Endpoint security is vital both to enterprises and individuals. Without it, these two groups place themselves at risk of attack. Few people know this better than Brian Krebs, a man who has devoted his career to exposing data attacks and working to identify their culprits. Through his continued work, Krebs has called attention to the importance of suitable data leak prevention software for computing users at any level.

A (self) education in the threat of data leakage
According to his blog, Krebs was a reporter at The Washington Post who learned firsthand that personal information security is not something one can take for granted. In 2001, Krebs mysteriously found himself barred from his own home computing network. As it turns out, the culprit was a Chinese hacking group that had wormed its way into Krebs' system.

The reality that malware can impact anyone unsettled Krebs enough to make him learn about it. And learn he did. In December 2009, he launched a blog called Krebs on Security, devoted to researching and exposing data attacks, as well as providing information about how users can safeguard against such incursions.

Nearly five years later, Krebs used this blog to expose the attack on Target, a malware breach that impacted one third of the country.

Falling afoul of the hacking community
Like any criminal enterprise, hackers do not want their illicit activities exposed. By placing himself in direct opposition to the cybercriminal underworld, Krebs exposed himself not just to cyber threats, but to actual threats as well.

According to The New York Times, Krebs discovered just how malicious such criminals can be when a SWAT team busted into his house and ordered Krebs to the ground. Despite his protestations, he was handcuffed and detained, until his wife arrived on the scene and set the record straight. The problem for the SWAT team is that they'd been told to expect a murderer. The cybercriminals who made the call wanted Krebs to suffer - a point they continue to make clear.

Krebs told the Times reporter that in addition to a phony SWAT call, hackers have sent illicit items to his house, stolen his identity several times and opened a line of credit with his name on it. The extent of these attacks proves hackers are as unrelenting as the malicious code they create.

But through it all, Krebs' focus remained clear: expose malware breaches, and the data loss prevention tools that can stop them.

Target and Krebs' growing public profile
Krebs emerged in the public eye when he played a major role in exposing the data breach against major retailer Target.
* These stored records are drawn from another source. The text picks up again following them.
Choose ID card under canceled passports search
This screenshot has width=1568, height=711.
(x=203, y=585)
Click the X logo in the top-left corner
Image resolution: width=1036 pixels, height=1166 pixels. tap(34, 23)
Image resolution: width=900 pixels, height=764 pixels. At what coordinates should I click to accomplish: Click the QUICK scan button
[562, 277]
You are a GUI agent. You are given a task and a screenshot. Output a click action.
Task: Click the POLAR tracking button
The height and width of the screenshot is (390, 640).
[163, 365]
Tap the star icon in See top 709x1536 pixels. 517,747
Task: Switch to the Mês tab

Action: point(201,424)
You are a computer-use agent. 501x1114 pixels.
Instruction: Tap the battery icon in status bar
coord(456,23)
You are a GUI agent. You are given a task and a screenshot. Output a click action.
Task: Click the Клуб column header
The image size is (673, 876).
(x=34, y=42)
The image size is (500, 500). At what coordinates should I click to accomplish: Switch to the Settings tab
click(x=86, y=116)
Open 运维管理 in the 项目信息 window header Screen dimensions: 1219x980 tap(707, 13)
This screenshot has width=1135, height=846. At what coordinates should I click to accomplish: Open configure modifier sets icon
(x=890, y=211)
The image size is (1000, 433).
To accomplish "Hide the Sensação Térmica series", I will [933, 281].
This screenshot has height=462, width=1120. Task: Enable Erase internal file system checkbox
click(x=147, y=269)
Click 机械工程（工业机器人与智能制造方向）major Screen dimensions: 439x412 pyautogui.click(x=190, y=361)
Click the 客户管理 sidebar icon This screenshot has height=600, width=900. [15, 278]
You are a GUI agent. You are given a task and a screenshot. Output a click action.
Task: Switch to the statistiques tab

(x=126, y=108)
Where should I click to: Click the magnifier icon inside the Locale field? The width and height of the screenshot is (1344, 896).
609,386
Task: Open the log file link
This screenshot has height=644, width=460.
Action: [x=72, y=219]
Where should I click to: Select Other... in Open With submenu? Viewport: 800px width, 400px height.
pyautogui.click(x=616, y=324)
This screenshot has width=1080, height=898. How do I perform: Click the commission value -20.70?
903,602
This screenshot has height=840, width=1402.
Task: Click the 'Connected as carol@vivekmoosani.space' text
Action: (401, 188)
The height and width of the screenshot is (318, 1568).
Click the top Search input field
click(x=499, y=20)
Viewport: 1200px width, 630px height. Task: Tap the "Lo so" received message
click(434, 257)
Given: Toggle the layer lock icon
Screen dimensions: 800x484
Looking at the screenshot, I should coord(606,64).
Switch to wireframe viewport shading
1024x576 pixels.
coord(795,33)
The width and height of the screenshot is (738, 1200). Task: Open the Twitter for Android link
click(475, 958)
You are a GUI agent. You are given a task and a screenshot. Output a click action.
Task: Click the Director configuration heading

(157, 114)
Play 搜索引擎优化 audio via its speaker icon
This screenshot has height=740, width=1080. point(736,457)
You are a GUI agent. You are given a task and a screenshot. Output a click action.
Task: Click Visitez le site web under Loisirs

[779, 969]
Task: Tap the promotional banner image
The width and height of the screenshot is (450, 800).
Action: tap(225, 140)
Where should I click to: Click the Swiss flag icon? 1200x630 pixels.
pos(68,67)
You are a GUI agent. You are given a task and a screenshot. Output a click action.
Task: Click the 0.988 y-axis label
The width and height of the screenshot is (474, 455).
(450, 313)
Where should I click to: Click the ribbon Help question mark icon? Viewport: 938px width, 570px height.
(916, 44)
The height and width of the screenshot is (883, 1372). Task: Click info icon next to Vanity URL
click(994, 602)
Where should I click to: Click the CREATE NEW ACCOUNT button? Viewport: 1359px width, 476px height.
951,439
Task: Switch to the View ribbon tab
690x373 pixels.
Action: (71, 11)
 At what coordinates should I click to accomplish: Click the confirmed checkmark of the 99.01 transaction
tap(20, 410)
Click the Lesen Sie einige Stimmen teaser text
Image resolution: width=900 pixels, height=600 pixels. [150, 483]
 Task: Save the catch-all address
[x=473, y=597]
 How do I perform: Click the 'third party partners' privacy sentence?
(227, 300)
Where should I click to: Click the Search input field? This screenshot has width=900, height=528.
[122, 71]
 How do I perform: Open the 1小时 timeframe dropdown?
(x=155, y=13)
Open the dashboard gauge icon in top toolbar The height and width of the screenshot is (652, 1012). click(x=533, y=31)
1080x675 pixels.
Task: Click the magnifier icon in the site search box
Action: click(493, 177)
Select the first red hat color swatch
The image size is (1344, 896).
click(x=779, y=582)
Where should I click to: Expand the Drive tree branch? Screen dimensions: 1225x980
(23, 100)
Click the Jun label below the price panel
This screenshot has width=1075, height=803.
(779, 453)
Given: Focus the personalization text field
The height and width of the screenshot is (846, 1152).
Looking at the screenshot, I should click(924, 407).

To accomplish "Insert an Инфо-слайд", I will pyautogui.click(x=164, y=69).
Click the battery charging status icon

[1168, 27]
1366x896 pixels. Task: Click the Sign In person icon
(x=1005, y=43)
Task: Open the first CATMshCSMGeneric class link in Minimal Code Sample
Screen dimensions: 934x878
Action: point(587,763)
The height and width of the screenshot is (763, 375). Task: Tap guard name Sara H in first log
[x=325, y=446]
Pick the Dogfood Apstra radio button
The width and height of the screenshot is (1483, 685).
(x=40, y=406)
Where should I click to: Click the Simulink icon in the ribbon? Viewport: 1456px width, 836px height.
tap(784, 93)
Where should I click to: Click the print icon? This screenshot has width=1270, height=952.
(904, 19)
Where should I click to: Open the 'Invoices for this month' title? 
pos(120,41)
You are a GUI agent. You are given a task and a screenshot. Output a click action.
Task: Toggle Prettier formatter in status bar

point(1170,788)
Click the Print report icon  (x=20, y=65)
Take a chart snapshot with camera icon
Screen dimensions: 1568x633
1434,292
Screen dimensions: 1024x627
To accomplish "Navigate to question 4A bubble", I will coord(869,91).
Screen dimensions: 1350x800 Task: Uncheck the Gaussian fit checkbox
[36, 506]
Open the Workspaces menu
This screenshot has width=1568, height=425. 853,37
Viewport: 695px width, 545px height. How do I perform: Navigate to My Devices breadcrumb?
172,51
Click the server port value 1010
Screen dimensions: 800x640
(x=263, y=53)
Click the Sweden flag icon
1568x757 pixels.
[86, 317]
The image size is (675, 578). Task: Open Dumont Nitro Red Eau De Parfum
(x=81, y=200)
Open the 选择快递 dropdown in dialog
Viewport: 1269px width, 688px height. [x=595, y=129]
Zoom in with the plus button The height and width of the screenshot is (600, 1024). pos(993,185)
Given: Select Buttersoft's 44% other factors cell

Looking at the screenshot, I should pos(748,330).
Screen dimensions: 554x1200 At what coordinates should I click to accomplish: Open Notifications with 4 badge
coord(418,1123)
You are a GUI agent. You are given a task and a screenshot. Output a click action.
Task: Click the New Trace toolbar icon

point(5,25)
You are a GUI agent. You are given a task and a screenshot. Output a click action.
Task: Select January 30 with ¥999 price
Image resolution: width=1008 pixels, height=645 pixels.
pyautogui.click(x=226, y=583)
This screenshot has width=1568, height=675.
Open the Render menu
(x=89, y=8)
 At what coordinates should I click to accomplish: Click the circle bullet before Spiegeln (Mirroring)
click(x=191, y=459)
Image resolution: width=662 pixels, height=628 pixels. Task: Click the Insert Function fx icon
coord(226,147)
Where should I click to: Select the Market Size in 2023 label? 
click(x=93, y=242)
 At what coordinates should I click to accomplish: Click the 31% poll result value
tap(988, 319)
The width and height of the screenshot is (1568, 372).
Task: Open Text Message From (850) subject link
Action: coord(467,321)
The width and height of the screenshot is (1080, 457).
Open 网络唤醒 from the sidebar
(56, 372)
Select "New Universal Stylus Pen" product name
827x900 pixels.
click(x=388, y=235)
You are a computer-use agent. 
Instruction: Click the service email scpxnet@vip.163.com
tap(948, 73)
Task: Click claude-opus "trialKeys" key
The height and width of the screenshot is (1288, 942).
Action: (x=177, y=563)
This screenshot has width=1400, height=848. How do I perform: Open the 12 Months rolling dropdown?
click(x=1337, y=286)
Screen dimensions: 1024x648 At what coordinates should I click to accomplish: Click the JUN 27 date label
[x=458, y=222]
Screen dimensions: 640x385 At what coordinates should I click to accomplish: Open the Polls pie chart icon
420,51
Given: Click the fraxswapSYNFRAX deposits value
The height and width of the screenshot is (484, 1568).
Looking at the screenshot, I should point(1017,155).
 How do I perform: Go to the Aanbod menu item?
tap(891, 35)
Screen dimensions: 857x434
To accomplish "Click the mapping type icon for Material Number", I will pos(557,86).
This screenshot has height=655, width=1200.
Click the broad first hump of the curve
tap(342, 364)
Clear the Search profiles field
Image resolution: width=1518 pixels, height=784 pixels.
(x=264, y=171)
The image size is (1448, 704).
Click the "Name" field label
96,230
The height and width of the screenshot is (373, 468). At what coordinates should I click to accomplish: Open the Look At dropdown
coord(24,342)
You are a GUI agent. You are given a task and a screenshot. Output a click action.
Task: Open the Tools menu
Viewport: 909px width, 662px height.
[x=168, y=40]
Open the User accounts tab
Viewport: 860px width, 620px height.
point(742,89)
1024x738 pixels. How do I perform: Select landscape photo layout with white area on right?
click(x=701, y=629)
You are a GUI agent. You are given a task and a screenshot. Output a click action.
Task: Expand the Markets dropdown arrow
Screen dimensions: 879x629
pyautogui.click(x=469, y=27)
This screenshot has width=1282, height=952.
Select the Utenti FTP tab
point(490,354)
But Krebs did not stop at the breach itself, and instead set out learning how it had happened. He found his answer in an HVAC company with which Target did business. Unfortunately for the company - which did not have the endpoint security of its powerhouse partner - its vulnerabilities made it a prime target for a phishing attack, and it was under the guise of this business that the malware gained access to Target's administrative infrastructure.

"Like Target, we are a victim of a sophisticated cyber attack operation," Fazio Mechancal, the breached HVAC company, said in response to Krebs' findings. "We are fully cooperating with the Secret Service and Target to identify the possible cause of the breach."

As Krebs continues his fight against malware, popular interest in the man himself increases. According to SlashGear, Krebs' life rights have been purchased by Sony to make into a feature film. Blogging about that news, Krebs admitted he was surprised, but did not hesitate to offer casting suggestions - Edward Norton and Jim Carrey among them.